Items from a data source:
____

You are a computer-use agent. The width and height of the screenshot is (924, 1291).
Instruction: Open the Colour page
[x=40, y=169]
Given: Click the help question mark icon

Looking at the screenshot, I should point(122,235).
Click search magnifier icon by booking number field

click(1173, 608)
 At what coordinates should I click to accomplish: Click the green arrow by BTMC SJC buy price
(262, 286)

____

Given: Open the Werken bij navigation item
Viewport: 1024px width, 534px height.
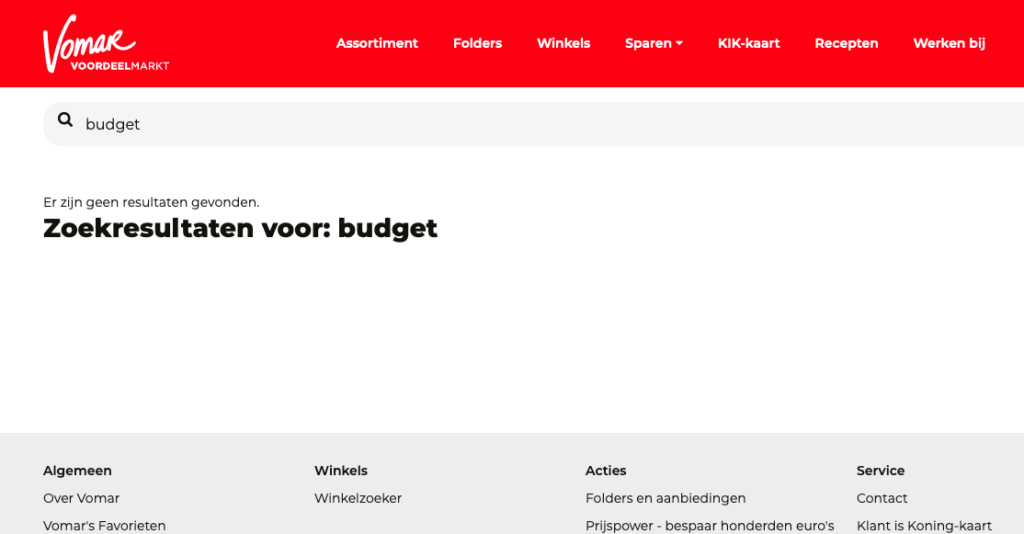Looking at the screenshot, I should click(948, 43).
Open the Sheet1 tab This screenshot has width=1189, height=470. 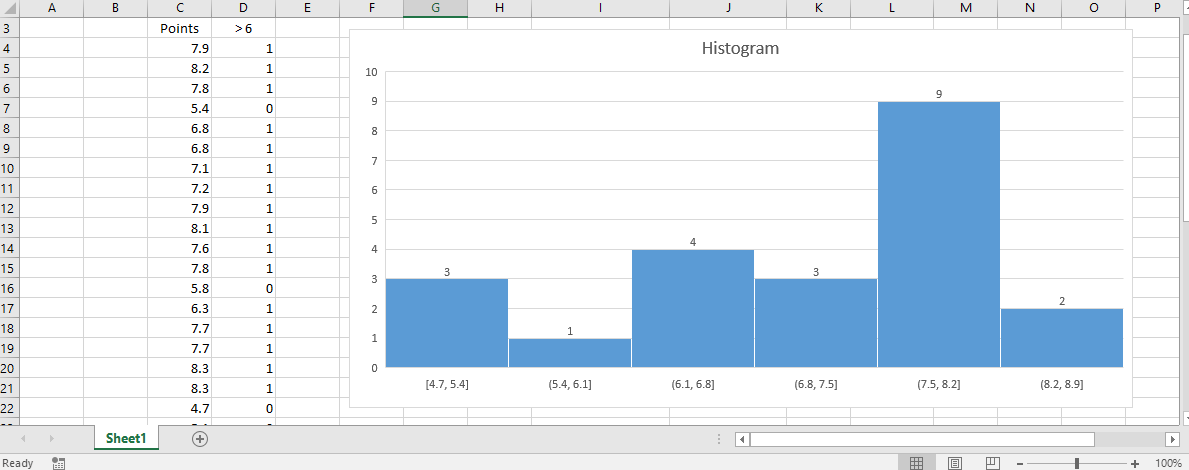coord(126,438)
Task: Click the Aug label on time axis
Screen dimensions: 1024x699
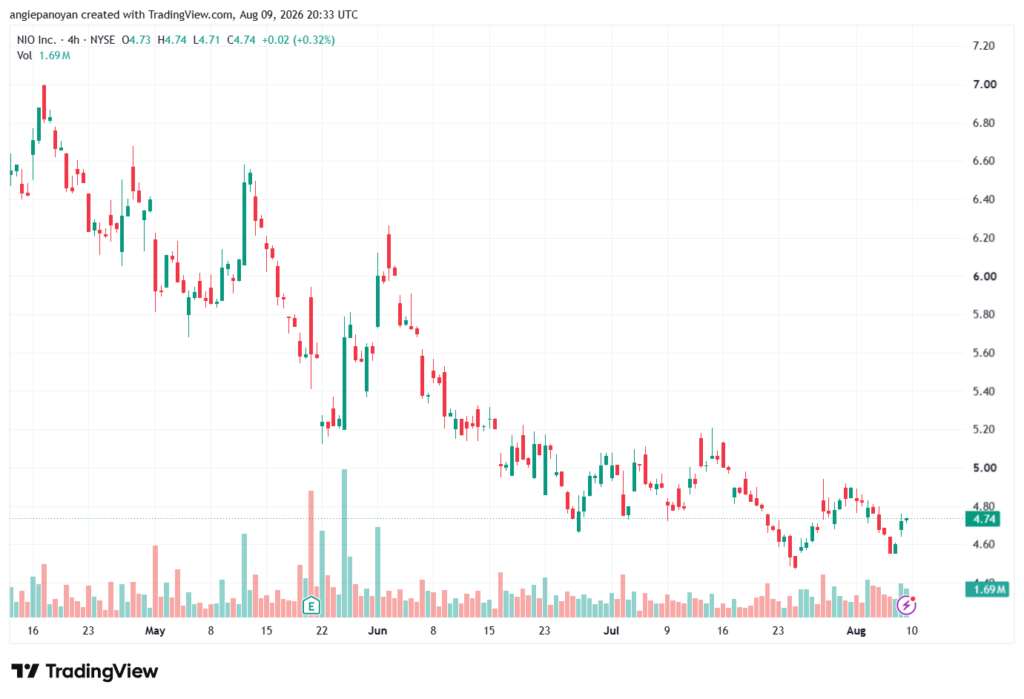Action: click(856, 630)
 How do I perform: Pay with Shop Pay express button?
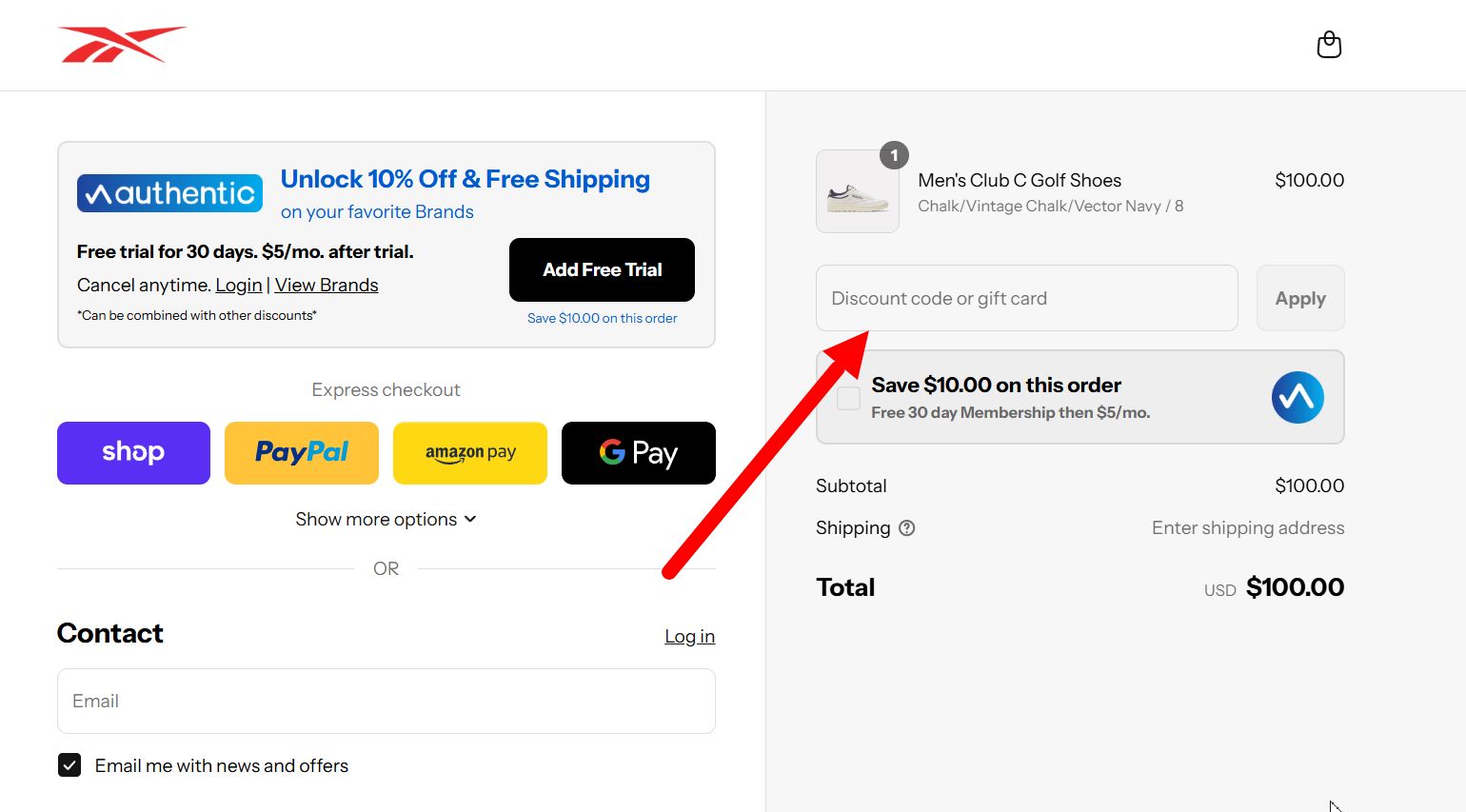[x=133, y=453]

____

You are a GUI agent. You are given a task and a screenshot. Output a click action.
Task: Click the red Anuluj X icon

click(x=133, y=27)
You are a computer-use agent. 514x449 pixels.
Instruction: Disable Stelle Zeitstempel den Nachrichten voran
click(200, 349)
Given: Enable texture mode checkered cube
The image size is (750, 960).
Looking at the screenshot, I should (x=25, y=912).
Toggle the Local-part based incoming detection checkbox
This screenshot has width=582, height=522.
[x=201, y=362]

____

Task prompt:
Every line that contains the string "agent" should be copied from the records.

Answer section:
You are a computer-use agent. The width and height of the screenshot is (924, 1291).
You are a GUI agent. You are given a task and a screenshot. Output a click action.
You are a computer-use agent. 514x449 pixels.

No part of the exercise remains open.